10 Pages a Day for a Year

Last year I took John Piper’s advice to think about reading as a fight for one’s life. He recommends in his book Brothers We are not Professionals to make reading a priority for the sake of your soul: “The great pressure on us today is to be productive managers. But the need of the church is for prayerful, spiritual poets. I don’t mean (necessarily) pastors who write poems. I mean pastors who feel the weight and glory of eternal reality even in the midst of a business meeting; who carry in their soul such a sense of God that they provide, by their very presence, a constant life-giving reorientation on the infinite God. For your own soul and for the life of your church, fight for time to feed your soul with rich reading. Almost all the forces in our culture are trivializing. If you want to stay alive to what is great and glorious and beautiful and eternal, you will have to fight for time to look through the eyes of others who were in touch with God.”

Piper helps us to see through our biggest excuse, a lack of time: “We think we don’t have time to read. We despair of reading anything spiritually rich and substantial because life seems to be lived in snatches. One of the most helpful discoveries I have made is how much can be read in disciplined blocks of twenty minutes a day. Suppose that you read slowly, say about 250 words a minute (as I do). This means that in twenty minutes you can read about five thousand words. An average book has about four hundred words to a page. So you could read about twelve-and-a-half pages in twenty minutes. Suppose you discipline yourself to read a certain author or topic twenty minutes a day, six days a week, for a year. That would be 312 times 12.5 pages for a total of 3,900 pages. Assume that an average book is 250 pages long. This means you could read fifteen books like that in one year.”

This past year I practiced this discipline, and although I missed a few days, I was able to read 3 great books in one year at the rate of ten pages a day!
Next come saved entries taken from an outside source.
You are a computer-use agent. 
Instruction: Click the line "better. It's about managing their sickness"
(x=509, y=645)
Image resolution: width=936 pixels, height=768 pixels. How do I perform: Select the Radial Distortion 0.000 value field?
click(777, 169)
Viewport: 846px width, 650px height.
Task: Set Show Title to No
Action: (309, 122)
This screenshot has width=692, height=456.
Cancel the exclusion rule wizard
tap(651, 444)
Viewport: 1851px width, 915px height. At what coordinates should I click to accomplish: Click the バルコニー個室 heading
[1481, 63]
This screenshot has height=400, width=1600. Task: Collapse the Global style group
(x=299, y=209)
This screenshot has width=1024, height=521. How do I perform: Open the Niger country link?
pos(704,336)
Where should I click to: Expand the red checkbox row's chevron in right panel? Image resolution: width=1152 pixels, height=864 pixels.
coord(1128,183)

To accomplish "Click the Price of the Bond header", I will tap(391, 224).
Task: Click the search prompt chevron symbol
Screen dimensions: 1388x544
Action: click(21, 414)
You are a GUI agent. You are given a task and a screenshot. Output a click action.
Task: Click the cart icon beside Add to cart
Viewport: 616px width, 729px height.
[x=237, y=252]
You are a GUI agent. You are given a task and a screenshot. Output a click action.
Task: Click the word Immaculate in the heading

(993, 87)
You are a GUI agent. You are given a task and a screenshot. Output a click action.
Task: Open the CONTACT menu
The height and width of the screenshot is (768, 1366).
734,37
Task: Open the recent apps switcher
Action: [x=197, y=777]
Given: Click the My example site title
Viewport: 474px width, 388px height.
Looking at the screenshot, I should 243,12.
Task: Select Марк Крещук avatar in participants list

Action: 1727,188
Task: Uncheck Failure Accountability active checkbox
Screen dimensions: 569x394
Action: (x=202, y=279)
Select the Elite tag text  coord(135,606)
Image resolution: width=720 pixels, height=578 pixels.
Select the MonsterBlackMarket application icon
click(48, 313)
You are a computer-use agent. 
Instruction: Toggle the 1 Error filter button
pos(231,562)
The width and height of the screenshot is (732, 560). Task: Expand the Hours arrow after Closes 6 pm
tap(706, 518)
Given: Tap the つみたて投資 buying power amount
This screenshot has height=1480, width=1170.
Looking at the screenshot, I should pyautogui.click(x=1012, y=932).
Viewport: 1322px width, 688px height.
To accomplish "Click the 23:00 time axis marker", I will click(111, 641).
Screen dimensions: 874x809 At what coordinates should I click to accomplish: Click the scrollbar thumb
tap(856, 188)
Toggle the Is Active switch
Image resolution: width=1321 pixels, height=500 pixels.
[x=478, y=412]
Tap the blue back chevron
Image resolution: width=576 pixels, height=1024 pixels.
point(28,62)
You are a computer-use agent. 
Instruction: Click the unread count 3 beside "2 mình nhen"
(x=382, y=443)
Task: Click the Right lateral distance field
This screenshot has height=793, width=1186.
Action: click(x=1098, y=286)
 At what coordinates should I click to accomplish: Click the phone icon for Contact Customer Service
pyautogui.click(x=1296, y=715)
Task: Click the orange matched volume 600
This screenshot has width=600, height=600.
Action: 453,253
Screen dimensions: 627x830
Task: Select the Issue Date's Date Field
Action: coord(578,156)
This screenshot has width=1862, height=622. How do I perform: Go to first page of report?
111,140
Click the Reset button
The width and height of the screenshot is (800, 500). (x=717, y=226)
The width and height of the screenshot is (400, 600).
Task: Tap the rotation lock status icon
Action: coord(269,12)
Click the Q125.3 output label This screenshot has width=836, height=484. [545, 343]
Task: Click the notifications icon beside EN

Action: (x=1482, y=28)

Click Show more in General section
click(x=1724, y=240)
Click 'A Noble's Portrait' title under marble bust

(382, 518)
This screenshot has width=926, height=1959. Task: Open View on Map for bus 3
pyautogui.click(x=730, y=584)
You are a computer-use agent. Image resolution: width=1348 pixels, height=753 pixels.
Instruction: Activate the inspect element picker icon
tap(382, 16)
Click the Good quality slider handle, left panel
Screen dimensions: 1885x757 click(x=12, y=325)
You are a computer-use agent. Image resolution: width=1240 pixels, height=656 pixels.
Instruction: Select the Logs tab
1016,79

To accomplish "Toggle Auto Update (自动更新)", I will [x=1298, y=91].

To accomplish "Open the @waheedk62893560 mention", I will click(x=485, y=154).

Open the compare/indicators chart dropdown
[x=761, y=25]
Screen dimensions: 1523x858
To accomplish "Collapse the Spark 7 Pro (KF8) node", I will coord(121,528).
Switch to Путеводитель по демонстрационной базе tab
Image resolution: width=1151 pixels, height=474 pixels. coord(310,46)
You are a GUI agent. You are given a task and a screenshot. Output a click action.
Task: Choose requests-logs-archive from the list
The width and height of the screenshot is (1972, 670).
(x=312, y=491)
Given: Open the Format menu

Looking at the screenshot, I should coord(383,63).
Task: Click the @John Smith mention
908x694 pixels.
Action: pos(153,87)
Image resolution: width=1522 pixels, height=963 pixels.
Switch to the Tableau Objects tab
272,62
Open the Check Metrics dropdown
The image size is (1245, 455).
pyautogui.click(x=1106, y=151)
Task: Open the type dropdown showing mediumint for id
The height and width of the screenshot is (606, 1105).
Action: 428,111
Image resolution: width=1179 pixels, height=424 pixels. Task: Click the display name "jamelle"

The books I have proudly finished are:

  1. John Calvin, Institutes
  2. Karl Barth, Romans
  3. Charles Spurgeon, Lectures to my Students

As Piper concludes: “the point is not to read many books. The point is to stay alive in your soul, to keep the juices flowing, to fan the flame again on Monday and have it burning bright on Saturday night. Brothers, fight for your life. Fight for your mornings! Protect those life-giving hours! But also gather up some of the vanishing moments, venture a new kind of daily discipline, and read the great life-giving books of the centuries in twenty-minute blocks.”

This year, I intend to continue this habit and will keep you posted with some of the treasures I find along the way!


2 responses to “10 Pages a Day for a Year

  • Jon and Amie Chalmers

    This is brilliant! You have inspired me man! I brought my 2 volume copy of the Institutes along but every time I try to read it I feel like I fail and can’t do it. I am going to try this 10 pages a day…no excuses!